Наскоро простившись, я бежала от Гонерильи, украдкой перекрестившись. Потому что верила — встречи с ней сулят только несчастья. Но на этот раз получилось все наоборот. Я тут же столкнулась с Леночкой Мезенцевой.

Она курила у окна и, увидев меня, радостно замахала рукой. При этом искры от сигареты брызнули во все стороны. Ленка никогда не стряхивала пепел, отчаянно жестикулировала, поэтому все ее платья и даже пальто были в подпалинах. Я осторожно приблизилась к ней на безопасное расстояние. У Лены богатый гардероб, а я не могла рисковать единственной серой юбкой и черной водолазкой.

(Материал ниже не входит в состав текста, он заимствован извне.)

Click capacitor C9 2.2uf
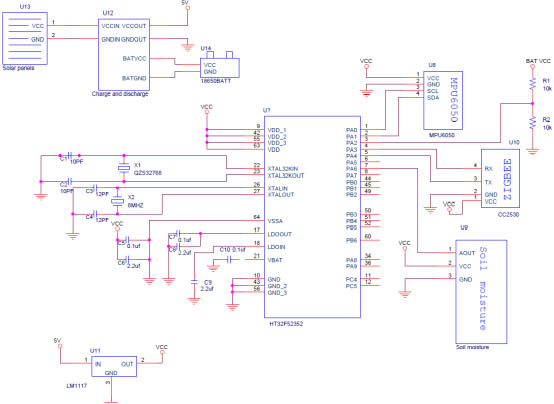This screenshot has width=554, height=404. tap(194, 282)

— Ты почему не была вчера на консультации? Игорь спрашивал о тебе, — огорошила она меня.

— Решила, что без этой консультации вполне обойдусь, — пробормотала я.

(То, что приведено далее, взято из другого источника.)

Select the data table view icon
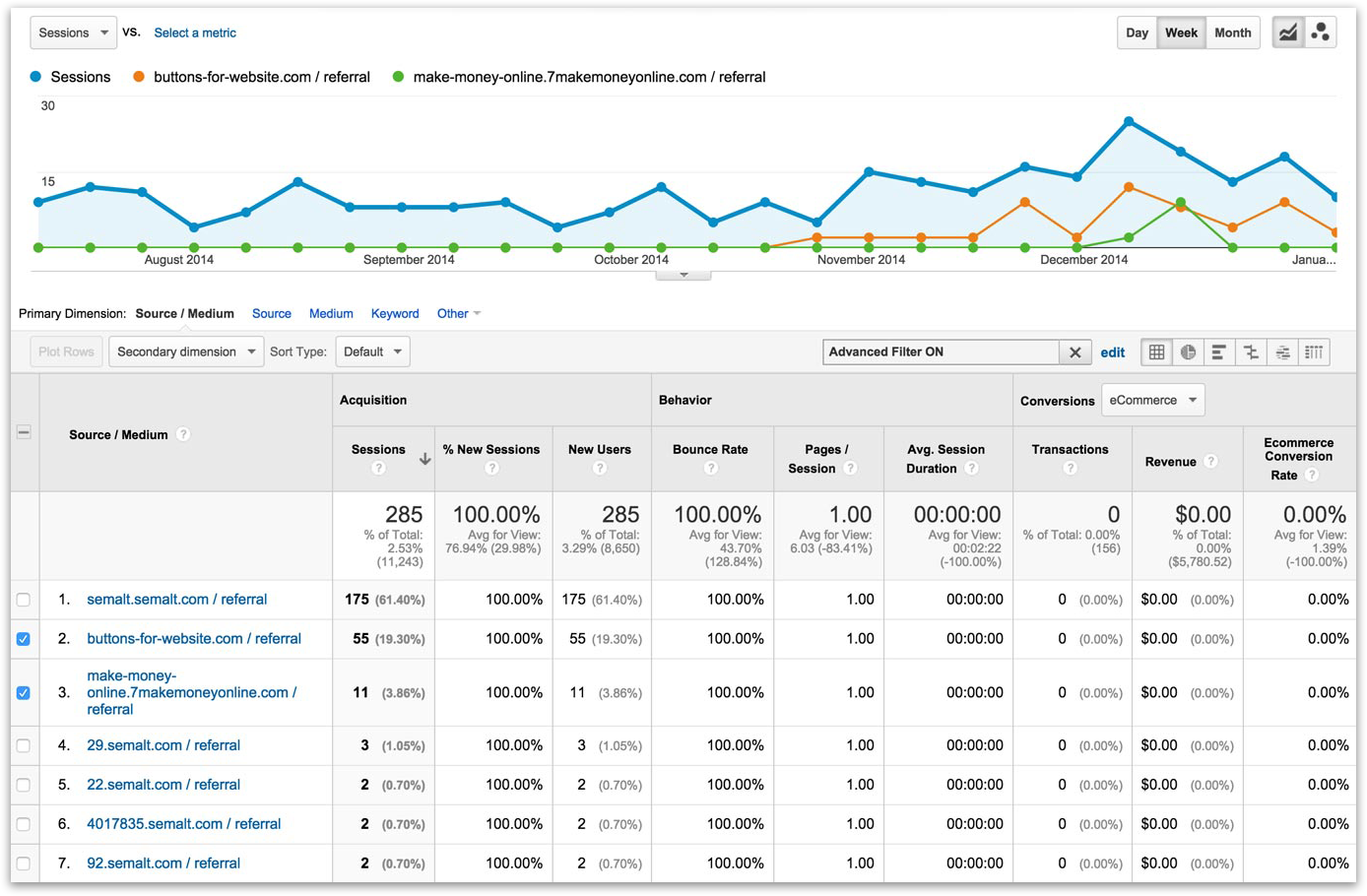Viewport: 1367px width, 896px height. [1157, 352]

— И правильно сделала, время сберегла, — одобрила Ленка, норовя стряхнуть на меня новую порцию пепла. — А я давно хотела тебе сказать, Лорик. Наши факультетские Марьи Алексеевны затеяли неприличную возню. Несут всякий вздор об Игоре, будто он морочит тебе голову. Я знаю его много лет. Он замечательный человек и очень ответственный. У него все всерьез…

Тут Лена доверительно коснулась моего локтя, а я ловко увернулась от сигареты и слегка пожала ее руку. Как приятно доброе слово. На душе у меня потеплело. Тем не менее я отвечала равнодушным тоном:

— У нас с Иноземцевым самые невинные отношения. Не знаю, чем вызвана эта буря в стакане воды.

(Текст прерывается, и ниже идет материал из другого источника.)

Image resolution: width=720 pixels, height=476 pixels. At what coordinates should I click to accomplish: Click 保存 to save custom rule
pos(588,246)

Ленка деликатно промолчала. Потом мы поболтали об экзаменах и ее предстоящем бракосочетании и простились очень довольные друг дружкой. Бывают же люди, которые одним своим присутствием дарят хорошее настроение. Я сама хотела бы стать такой, приносить хоть какую-то пользу людям. Но, увы, это талант, и дается он от природы.

Я открыла дверь комнаты и даже глаза зажмурила от удовольствия: ни души, тишина! Всего пять часов, а сумерки уже подступают, сначала сизые, потом синие и фиолетовые. В комнате особенно уютно, когда горит только моя лампа на столе. Я взобралась с чашкой кофе на широкий подоконник и долго смотрела вниз на безлюдные аллеи, по которым гуляла легкая пороша.

И вдруг — робкий, едва слышный стук в дверь. Сердце — вещун. У нас в общаге никто так не стучал. Обычно колотили нахально и требовательно. Я спрыгнула с подоконника и оглядела себя: потертые вельветовые брюки, папина рубашка. Вздохнула и крикнула:

— Войдите!

Он не вошел, а заглянул, такой неуверенный, виноватый, что у меня сердце сжалось, и тут же начал с извинений: мол, явился без приглашения, но всего на минутку, только убедиться, что у меня все в порядке.